*BRIEF:*
Write every line below out again exactly, images omitted.
= Beginning of Section =
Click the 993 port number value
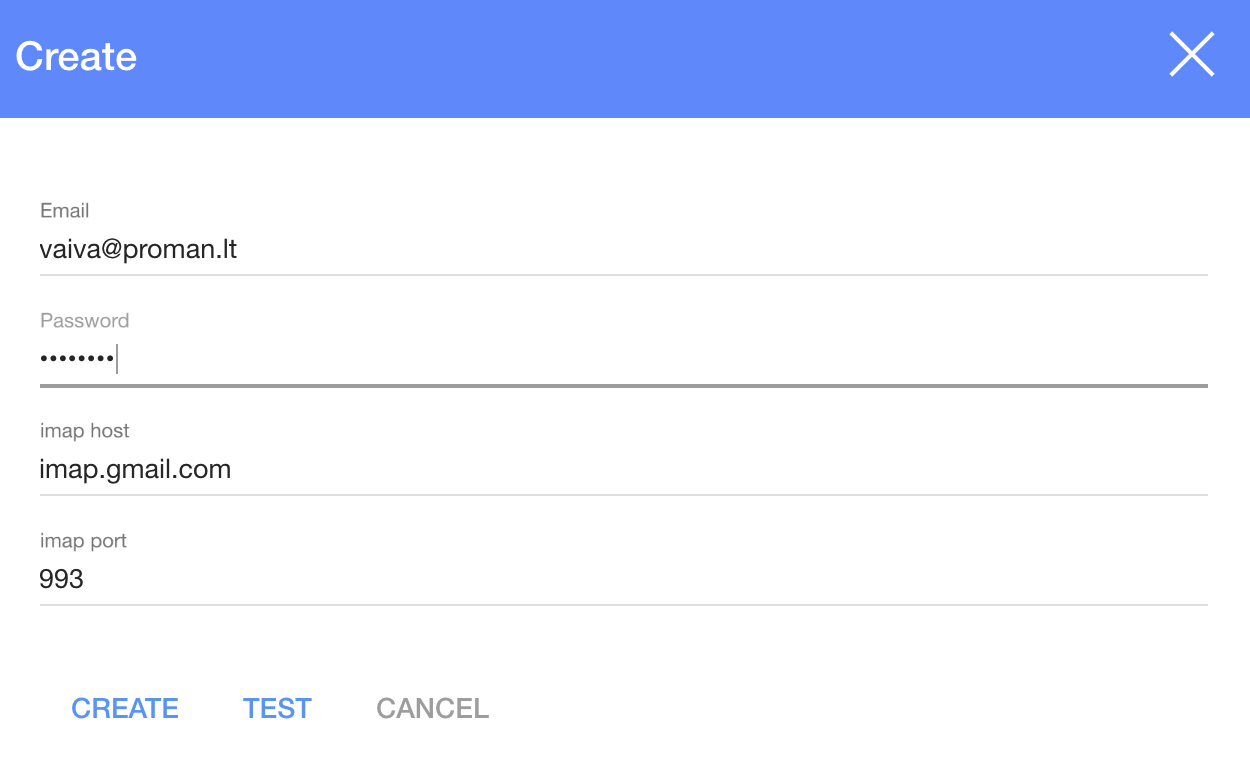 [61, 579]
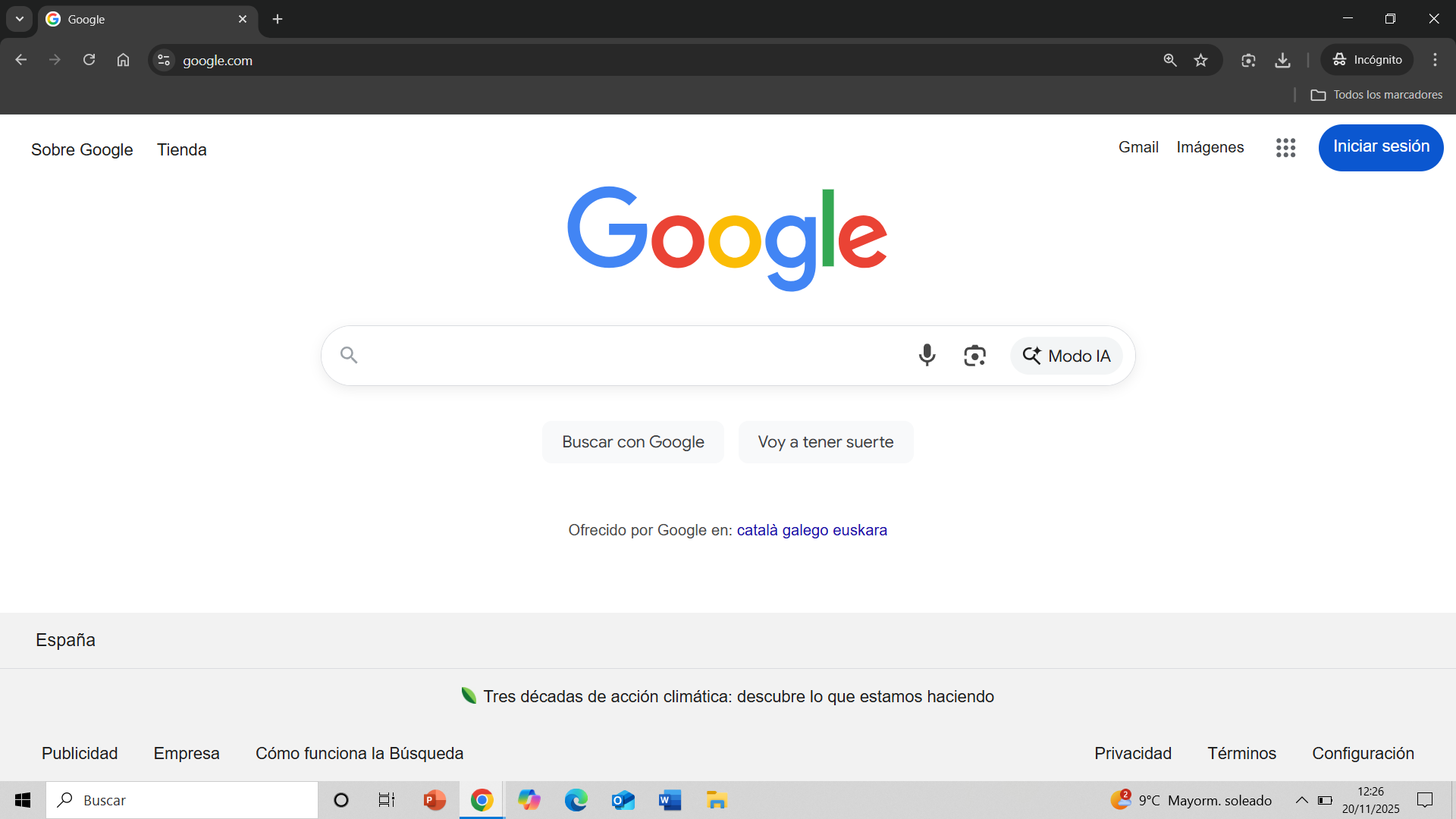Launch Microsoft Edge from the taskbar

point(576,800)
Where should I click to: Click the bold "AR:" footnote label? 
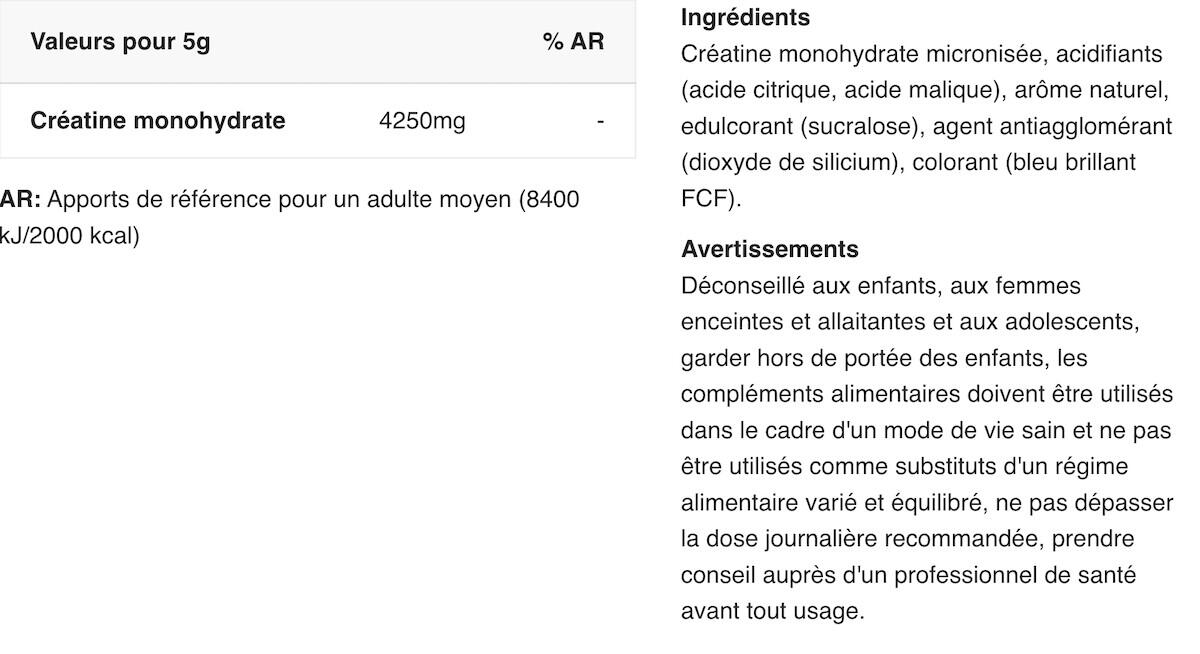20,199
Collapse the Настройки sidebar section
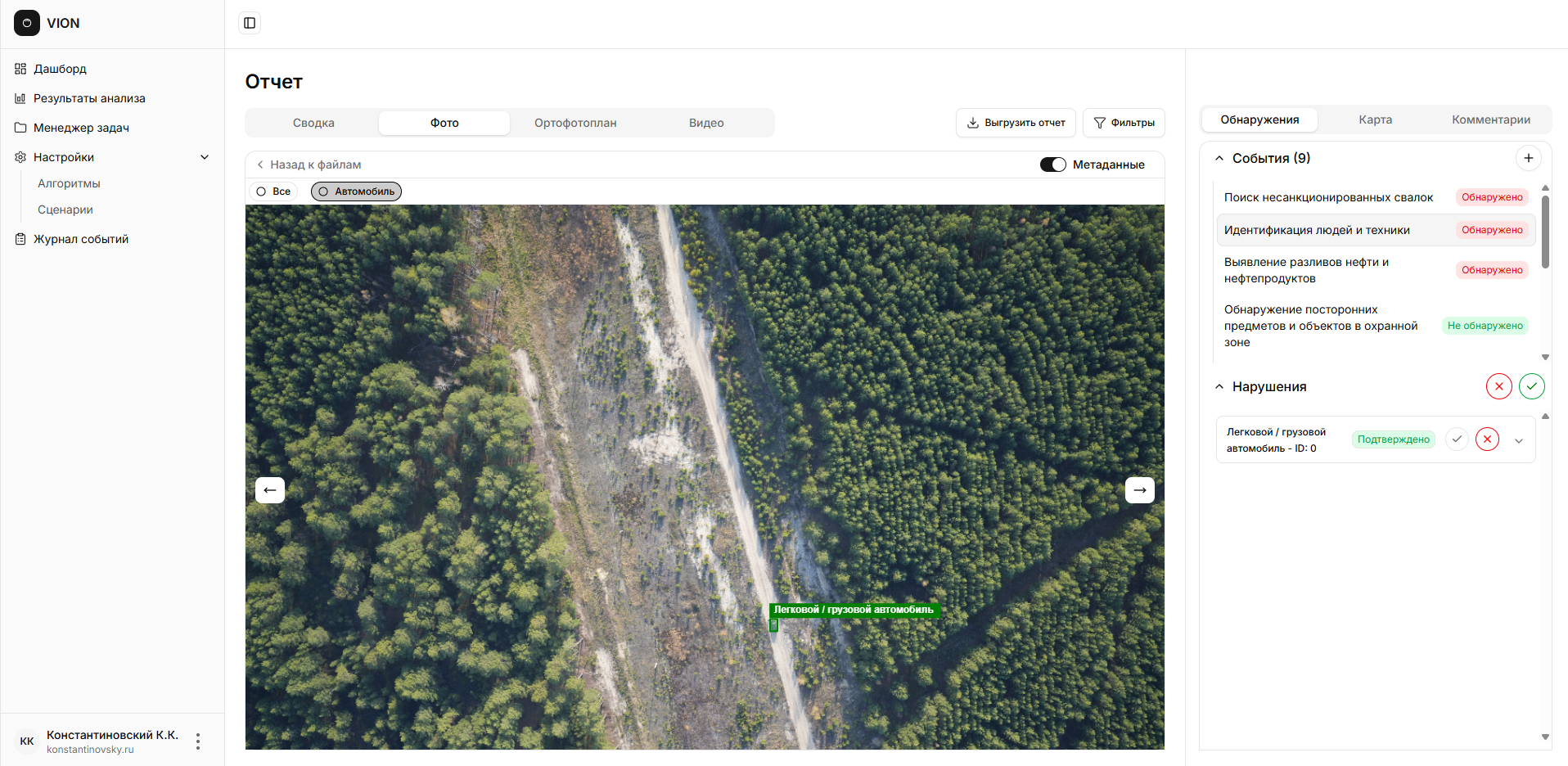Viewport: 1568px width, 766px height. (x=205, y=157)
= End of Section =
*OUTPUT:*
Click the 993 port number value
 [61, 579]
Launch Microsoft Edge from the taskbar

point(576,800)
Where should I click to: Click the bold "AR:" footnote label? 
20,199
Collapse the Настройки sidebar section
Viewport: 1568px width, 766px height. (x=205, y=157)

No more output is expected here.